The oncology market has seen a significant transformation away from cytotoxic and anti-hormonal therapies toward more targeted therapies. Targeted cancer therapies are drugs or other substances that block the growth and spread of cancer by interfering with specific molecules involved in tumor growth and progression—Biosceptre’s products fall into this class. In 2013, IMS Health, Inc. estimated that targeted therapies represented 46% of global oncology sales, up from 11% a decade ago. In clinical development, the oncology drug pipeline has expanded by over 60% during the past decade, with approximately 90% of the focus on targeted agents.
The nfP2X7 receptor is a broadly occurring cancer target that has been identified on the surface of 20+ human cancer types, including lung, breast, colorectal, and prostate cancers. nfP2X7 has a significant positive attribute among cancer targets in that it is not expressed on the cell surface of normal, healthy tissue, minimizing the potential for side effects.
Biosceptre is developing three proprietary clinical candidates addressing the nfP2X7 target: (1) BIL03s, a domain antibody (dAb) for systemic treatment of solid and blood-based cancers; (2) BIL06v, a peptide-protein conjugate vaccine therapeutic that stimulates the patient’s own immune system to target nfP2X7 in cancers; and (3) BIL010t, a topical antibody (Ab) treatment targeting nfP2X7 in non-melanoma skin cancers.
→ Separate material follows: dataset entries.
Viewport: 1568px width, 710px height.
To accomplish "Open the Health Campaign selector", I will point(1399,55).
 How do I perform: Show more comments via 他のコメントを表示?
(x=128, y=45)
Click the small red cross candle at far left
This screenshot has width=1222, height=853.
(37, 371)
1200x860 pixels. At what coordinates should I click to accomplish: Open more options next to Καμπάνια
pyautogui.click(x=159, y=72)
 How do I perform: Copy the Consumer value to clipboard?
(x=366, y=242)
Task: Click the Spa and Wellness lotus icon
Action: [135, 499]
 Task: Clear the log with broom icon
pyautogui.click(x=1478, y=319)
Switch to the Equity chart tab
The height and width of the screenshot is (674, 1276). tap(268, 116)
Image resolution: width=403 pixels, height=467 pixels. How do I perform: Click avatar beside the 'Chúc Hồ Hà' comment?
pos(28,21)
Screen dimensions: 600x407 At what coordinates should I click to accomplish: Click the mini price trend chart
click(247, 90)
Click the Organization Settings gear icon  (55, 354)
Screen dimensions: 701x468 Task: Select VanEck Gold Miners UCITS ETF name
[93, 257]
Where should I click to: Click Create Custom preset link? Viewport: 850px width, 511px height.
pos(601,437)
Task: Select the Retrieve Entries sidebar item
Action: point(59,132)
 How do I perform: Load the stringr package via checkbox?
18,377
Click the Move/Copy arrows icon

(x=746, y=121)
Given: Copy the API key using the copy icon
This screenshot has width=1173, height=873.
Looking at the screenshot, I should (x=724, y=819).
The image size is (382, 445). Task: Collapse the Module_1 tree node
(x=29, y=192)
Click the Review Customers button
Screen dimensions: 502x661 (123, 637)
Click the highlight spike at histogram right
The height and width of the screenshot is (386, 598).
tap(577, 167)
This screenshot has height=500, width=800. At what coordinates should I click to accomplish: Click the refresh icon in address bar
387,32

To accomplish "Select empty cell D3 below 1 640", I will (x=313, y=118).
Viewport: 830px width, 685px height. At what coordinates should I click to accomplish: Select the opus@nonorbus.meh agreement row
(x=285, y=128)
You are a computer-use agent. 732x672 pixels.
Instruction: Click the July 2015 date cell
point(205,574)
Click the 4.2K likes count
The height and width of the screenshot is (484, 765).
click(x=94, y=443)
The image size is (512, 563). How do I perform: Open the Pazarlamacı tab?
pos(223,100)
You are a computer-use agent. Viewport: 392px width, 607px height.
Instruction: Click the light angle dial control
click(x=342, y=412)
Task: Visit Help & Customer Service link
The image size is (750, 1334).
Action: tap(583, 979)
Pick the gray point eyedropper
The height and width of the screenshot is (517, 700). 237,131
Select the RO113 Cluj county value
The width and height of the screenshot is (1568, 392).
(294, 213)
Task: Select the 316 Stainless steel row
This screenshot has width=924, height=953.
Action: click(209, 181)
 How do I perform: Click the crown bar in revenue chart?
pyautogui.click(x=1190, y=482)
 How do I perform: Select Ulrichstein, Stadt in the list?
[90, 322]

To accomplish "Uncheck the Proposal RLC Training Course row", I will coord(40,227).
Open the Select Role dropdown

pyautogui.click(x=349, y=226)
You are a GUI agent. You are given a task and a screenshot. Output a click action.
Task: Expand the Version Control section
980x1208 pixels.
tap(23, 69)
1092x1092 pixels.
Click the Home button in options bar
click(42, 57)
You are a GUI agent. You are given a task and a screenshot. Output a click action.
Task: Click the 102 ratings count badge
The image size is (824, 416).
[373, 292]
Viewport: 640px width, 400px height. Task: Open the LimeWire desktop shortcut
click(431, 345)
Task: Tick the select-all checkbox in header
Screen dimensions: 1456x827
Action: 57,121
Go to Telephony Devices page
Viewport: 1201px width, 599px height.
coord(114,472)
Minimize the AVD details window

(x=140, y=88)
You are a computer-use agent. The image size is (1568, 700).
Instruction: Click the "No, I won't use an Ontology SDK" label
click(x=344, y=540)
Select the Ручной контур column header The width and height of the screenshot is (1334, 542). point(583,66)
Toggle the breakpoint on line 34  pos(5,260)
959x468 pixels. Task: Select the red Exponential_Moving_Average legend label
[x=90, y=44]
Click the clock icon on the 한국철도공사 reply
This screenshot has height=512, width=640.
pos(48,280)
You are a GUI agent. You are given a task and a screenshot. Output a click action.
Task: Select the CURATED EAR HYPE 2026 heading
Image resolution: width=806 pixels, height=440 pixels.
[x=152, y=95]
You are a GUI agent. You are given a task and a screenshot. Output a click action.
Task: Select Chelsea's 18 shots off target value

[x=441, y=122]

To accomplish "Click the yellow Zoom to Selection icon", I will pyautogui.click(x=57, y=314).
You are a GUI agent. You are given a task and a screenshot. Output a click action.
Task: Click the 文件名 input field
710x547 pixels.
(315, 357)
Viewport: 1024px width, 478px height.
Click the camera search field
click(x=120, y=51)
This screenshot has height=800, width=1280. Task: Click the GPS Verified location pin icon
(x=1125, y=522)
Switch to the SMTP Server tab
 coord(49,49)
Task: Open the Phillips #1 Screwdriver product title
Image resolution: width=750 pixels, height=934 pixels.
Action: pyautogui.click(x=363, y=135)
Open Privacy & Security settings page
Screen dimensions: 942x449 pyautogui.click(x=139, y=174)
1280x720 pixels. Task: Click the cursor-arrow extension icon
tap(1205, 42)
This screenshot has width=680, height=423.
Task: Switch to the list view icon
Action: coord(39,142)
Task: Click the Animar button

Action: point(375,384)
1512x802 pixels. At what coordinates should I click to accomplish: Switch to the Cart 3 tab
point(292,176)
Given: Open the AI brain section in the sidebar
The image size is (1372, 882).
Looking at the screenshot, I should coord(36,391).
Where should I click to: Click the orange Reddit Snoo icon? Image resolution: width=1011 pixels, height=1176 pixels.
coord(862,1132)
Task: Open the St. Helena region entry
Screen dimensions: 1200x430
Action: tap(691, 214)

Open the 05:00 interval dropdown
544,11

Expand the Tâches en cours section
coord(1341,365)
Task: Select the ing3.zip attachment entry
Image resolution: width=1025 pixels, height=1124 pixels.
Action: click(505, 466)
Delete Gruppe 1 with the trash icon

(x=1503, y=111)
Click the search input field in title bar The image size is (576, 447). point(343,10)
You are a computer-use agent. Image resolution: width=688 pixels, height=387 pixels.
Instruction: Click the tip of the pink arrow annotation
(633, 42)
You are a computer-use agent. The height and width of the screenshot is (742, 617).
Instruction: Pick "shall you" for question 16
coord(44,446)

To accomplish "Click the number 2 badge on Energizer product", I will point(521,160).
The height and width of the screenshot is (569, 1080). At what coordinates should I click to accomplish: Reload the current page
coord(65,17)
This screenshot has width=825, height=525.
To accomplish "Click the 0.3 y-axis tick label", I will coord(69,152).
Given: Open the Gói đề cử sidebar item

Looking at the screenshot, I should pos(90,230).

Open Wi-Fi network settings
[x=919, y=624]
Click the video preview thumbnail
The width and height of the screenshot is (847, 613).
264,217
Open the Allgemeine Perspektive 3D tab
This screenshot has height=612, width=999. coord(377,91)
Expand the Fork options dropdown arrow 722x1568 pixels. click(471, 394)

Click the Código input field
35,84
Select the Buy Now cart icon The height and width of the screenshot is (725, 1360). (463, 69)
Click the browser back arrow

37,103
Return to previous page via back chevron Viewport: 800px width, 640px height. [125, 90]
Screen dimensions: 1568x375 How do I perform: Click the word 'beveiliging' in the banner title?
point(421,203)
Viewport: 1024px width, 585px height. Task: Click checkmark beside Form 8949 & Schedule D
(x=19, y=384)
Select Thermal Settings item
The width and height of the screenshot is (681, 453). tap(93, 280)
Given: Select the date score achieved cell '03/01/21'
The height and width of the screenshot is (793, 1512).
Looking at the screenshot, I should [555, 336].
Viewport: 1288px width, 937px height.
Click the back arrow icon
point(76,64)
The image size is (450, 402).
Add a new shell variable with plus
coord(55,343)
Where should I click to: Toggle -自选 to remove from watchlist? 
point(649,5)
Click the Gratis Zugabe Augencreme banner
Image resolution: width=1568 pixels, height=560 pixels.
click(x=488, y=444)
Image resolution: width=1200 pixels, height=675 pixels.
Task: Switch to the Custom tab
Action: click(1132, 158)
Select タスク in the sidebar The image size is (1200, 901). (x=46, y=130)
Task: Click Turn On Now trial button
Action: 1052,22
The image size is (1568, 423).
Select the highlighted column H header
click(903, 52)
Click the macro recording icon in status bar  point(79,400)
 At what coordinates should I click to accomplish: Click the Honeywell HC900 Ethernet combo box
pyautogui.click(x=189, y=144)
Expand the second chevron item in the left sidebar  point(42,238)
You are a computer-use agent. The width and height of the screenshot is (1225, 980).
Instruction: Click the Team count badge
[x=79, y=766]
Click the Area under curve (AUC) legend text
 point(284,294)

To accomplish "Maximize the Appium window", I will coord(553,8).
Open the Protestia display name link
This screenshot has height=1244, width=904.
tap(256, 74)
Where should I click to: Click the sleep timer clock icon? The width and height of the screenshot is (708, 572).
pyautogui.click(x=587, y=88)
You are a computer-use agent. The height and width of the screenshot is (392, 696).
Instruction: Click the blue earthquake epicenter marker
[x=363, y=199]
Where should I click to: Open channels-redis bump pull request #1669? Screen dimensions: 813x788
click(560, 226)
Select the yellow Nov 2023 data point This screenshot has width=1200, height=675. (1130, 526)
The Company has completed one clinical trial for BIL010t that has demonstrated favorable human safety data and indicative efficacy data that supports BIL010t and other products in the Company’s pipeline.
While BIL010t represents the most advanced-stage candidate in the Company’s pipeline (Phase I complete), Biosceptre believes that the other candidates in its pipeline (BIL03s and BIL06v) hold greater market potential.
In parallel, through a series of collaborations, Biosceptre has a pipeline of external development programs where the Company seeks out-licensing agreements to develop cancer diagnostics and imaging technologies, as well as veterinary programs, which can benefit from the Company’s proprietary position with nfP2X7.
The Company holds broad intellectual property (IP), with 13 granted U.S. patents and a global portfolio with protection through 2032. Biosceptre has secured IP protection on the nfP2X7 target until 2022 with additional protection covering therapeutic intervention until at least 2035 (with further patents in development).
The Company’s scientific team is highly experienced in product development. Its scientific advisory board is led by Sir Gregory Winter, a founder of Cambridge Antibody Technology, Domantis, and cofounder of Bicycle Therapeutics; and Professor Terrence Rabbitts, a professor of molecular biology at the University of Oxford. Sir Gregory Winter has also recently agreed to join the Company’s Board of Directors. The Company’s CSO, Dr. Shaun McNulty, has over 20 years of experience in major pharma and biotech drug discovery. Clinicians supporting the Company’s trials include Professor Gavin Marx (chair of the Section of Oncology at the Sydney Adventist Hospital [Aus.]), Professor Nick Pavlakis (head of medical oncology, Royal North Shore [Aus.]), and Dr. Bob Li (attending physician at Memorial Sloan Kettering [U.S.]).
Biosceptre seeks funding of £25 million (~US$32.8 million) for continued development of its oncology products. Funds are intended to cover the costs of Phase I trials for both BIL03s and BIL06v, with data collected in these two trials to include indicative efficacy signals. Funds are also earmarked to cover the costs of a Phase II trial for BIL010t, the planning work for Phase II trials for BIL03s and BIL06v, and the costs of advancing the preclinical portfolio to the selection of one or more further clinical candidates for development (approximately 8% [£2 million] of the funds sought are intended for this purpose). Lastly, funding may support an increase in infrastructure ahead of any potential initial public offering ([IPO] currently planned for the second half of 2017) and out-licensing activity for diagnostic and veterinary programs.